Le troisième épouvantail avait le pot en tête et rendait entre les bras d’Agostin un bruit de ferraille. Un plastron de fer luisait vaguement sur son buffle en lambeaux, et des targettes brimballaient sur ses cuisses. Le bandit fourbit l’armure de sa manche pour lui rendre son éclat.
«Un éclair de métal qui flamboie dans l’ombre inspire parfois une terreur salutaire. On croit avoir affaire à des gens d’armes en vacance. Un vieux routier, celui-là! travaillant sur le grand chemin comme sur le champ de bataille, avec sang-froid, méthode et discipline. Une pistolade en pleine figure me le ravit. Quelle irréparable perte! Mais je vengerai bien sa mort!»
Le quatrième fantôme, drapé d’un manteau en dents de scie, fut comme les autres honoré d’une oraison funèbre. Il avait rendu l’âme à la question, ne voulant pas convenir, par modestie, de ses hauts faits, et refusant avec une constance héroïque de livrer les noms de ses camarades à la justice trop curieuse.
Le cinquième, représentant Florizel de Bordeaux, n’obtint pas de myriologie d’Agostin, mais un simple regret mêlé d’espérance. Florizel, la main la plus légère de la province pour tirer sur les ponts la soie ou la laine, ne se balançait pas comme les autres, moins heureux, aux chaînes du gibet, lavé de la pluie et piqué des corbeaux. Il voyageait aux frais de l’État sur les galères du roi dans les mers océanes et méditerranées. Ce n’était qu’un filou parmi des brigands, un renard dans une bande de loups; mais il avait des dispositions, et, perfectionné à l’école de la chiourme, il pouvait devenir un sujet d’importance; on n’est pas parfait du premier coup. Agostin attendait impatiemment que cet aimable personnage s’échappât du bagne et lui revînt.
Gros et court, vêtu d’une souquenille cerclée par une large ceinture de cuir, coiffé d’un chapeau à larges bords, le sixième mannequin fut planté un peu en avant des autres comme un chef d’escouade.
«Tu mérites cette place d’honneur, fit Agostin en s’adressant à l’épouvantail, patriarche du grand chemin, Nestor de la tire, Ulysse de la pince et du croc, ô grand Lavidalotte, mon guide et mon maître, toi qui me reçus parmi les chevaliers de la belle Étoile, et qui, de mauvais écolier que j’étais, me fis bandit émérite.
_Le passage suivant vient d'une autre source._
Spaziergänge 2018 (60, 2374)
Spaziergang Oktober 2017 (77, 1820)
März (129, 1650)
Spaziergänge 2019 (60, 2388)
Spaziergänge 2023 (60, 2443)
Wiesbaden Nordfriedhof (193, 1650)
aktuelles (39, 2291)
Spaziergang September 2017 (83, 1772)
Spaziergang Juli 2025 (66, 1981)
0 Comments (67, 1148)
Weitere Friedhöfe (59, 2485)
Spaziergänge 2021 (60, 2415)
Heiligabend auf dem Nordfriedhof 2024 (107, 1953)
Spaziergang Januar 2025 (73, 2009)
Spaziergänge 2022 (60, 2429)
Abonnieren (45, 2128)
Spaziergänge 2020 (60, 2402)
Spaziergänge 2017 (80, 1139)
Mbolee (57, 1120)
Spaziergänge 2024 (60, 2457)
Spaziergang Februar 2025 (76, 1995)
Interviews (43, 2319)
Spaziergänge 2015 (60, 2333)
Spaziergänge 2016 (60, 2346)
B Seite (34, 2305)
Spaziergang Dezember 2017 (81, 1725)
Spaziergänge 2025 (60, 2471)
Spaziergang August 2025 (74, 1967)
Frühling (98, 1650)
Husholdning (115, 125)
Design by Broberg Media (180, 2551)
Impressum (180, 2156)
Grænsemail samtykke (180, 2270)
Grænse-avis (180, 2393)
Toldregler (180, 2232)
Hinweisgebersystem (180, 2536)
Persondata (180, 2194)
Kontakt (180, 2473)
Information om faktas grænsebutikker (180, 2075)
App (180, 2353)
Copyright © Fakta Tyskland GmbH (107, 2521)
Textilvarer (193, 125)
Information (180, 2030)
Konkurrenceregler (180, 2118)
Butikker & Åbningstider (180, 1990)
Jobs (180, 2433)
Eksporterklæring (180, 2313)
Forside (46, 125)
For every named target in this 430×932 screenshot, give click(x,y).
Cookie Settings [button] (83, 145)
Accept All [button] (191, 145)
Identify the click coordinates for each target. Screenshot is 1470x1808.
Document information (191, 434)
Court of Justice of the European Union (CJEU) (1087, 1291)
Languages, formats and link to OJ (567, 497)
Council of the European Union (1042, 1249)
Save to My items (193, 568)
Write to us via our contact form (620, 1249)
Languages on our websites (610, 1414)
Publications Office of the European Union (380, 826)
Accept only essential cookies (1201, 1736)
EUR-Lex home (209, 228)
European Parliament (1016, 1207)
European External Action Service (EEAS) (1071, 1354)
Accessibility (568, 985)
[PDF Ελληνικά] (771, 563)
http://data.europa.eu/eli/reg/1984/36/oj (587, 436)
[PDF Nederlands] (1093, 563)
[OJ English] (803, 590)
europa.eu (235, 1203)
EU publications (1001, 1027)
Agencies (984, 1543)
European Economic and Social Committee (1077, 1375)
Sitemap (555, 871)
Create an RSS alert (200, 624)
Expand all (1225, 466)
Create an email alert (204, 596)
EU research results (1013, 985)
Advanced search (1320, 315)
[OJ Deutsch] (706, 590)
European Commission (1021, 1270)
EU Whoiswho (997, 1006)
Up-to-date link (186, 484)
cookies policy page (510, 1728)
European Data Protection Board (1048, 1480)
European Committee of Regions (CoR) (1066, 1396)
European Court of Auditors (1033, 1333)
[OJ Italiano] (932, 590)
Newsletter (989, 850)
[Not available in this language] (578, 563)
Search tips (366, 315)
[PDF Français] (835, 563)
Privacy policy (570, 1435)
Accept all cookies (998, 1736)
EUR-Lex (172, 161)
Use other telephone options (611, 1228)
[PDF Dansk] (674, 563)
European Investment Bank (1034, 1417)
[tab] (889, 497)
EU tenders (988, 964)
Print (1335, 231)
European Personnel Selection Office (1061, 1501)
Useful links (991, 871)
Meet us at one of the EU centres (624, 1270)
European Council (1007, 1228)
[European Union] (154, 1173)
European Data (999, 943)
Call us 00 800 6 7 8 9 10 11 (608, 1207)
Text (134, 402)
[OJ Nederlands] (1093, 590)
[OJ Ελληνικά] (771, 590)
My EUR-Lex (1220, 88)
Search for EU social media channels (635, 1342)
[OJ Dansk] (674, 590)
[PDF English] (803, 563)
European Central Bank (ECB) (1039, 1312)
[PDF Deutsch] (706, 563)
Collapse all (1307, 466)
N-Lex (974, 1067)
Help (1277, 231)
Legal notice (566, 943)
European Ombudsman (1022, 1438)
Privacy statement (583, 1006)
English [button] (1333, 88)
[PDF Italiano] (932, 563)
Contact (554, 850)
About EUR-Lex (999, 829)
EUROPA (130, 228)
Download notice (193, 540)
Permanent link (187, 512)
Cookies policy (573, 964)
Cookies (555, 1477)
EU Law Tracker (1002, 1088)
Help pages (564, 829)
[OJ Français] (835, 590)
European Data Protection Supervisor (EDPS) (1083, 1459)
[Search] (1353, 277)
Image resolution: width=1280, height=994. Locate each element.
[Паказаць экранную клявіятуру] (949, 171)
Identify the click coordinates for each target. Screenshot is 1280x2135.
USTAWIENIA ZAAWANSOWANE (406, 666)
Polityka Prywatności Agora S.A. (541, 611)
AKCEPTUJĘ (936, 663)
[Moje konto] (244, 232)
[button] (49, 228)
Tu m’appris à parler le narquois, à me déguiser de vingt manières diverses, comme feu Protéus quand il était pressé des gens; à ficher le couteau dans le nœud d’une planche à trente pas de distance; à moucher une chandelle d’un coup de pistolet; à passer comme la bise à travers les serrures; à me promener invisible par les logis, de même que si j’eusse eu une main de gloire en ma possession; à trouver les cachettes les plus absconses, et cela sans baguette de coudrier! Que de bonnes doctrines j’ai reçues de toi, grand homme! et comme tu me fis voir, par raisons éloquemment déduites, que le travail était fait pour les sots! Pourquoi faut-il que la fortune marâtre t’ait réduit à mourir de faim dans cette caverne, dont les issues étaient gardées et où les sergents n’osaient pénétrer; car nul ne se soucie, pour brave qu’il soit, d’affronter le lion en son antre même; mourant, il peut encore abattre cinq ou six compagnons, de sa griffe ou de sa dent! Allons, toi à qui, indigne, j’ai succédé, commande sagement cette petite troupe chimérique et fallote, ces mannequins spectres des braves que nous avons perdus, et qui, bien que défunts, rempliront encore, comme le Cid mort, leur office de vaillants. Vos ombres, glorieux bandits, suffiront à détrousser ces bélîtres.»
Sa besogne terminée, le bandit alla se planter sur la route pour juger de l’effet de la mascarade. Les brigands de paille avaient l’air suffisamment horrifique et féroce, et l’œil de la peur pouvait s’y tromper dans l’ombre de la nuit ou le crépuscule du matin, à cette heure louche où les vieux saules, avec leurs tronçons de branches, prennent au rebord des fossés la physionomie d’hommes vous montrant le poing ou brandissant des coutelas.
«Agostin, dit Chiquita, tu as oublié d’armer tes mannequins!
—C’est vrai, répondit le brigand. A quoi donc pensais-je? Les plus beaux génies ont leurs distractions; mais cela peut se réparer.»
Et il mit au bout de ces bras inertes de vieux fûts d’arquebuses, des épées rouillées, ou même de simples bâtons couchés en joue; avec cet arsenal, la troupe avait au bord des talus un aspect suffisamment formidable.